Entre el noviembre y diciembre de 2018, el bien asegurado de nuestro cliente sufrió una seria de daños materiales en una bomba de calor a causa de la caída de un rayo, por un valor de 6.238,76 €.

Nuestro cliente adelantó ese coste y posteriormente reclamó de forma extrajudicial en varias ocasiones a la entidad aseguradora, basándonos en la póliza de protección del hogar que le reembolsara dicho importe.

La entidad aseguradora se oponía basándonos en considerar que no ha quedado acreditado que los daños fuesen causados en exclusiva por la caída del rayo y que además su perito tenía que haber valorado los daños antes y que el asegurado simplemente presentó la factura de substitución-

Del planteamiento del caso, prueba documental, pericial y técnica del caso quedó acreditado que la bomba de calor no funcionaba y que se había estropeado a causa de la caída del rayo. En este sentido, quedó acreditado también que no era posible reparar el aire y que era necesario sustituirlo totalmente.

Así mismo, gracias a la defensa de este despacho, se pudo acreditar que la póliza no obligaba al asegurado a realizar ninguna pericial y que por ende será suficiente la aportación de la factura de substitución para que la entidad aseguradora reembolsara el importe total de del coste de substitución de la bomba de calor.

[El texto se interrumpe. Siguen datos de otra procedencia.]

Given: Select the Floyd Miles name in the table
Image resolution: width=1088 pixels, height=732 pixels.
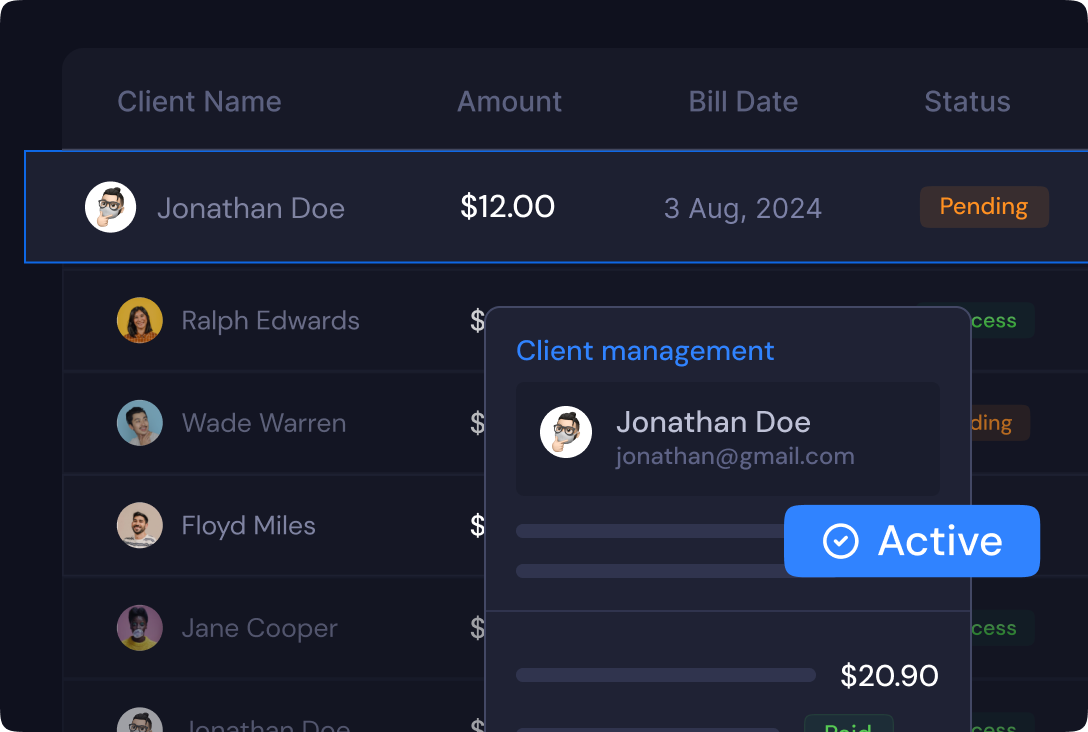Looking at the screenshot, I should click(248, 526).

La defensa legal ejercida por este despacho demostró que la petición de la entidad aseguradora de un perito homologado realizase una pericial era, primeramente, inaplicable y en segundo lugar, inviable porque no había ningún servicio técnico homologado en España que lo pudiera hacer (el más próximo estaba en Francia). Por ende, las peticiones de la entidad aseguradora eran inviables y desproporcionadas.

El juez falló a favor de nuestro cliente, concediéndole el importe íntegro de la indemnización más costes e interés, junto con los intereses especiales del Artículo 20 de la Ley del Contrato de Seguro. La parte adversa procedió a consignar los importes en el juzgado y acató la decisión judicial, por lo que no presentó recursos en contra.

El asunto fue defendido en colaboración entre Yolanda Porcel y Jaume Llopis, abogados de nuestro despacho.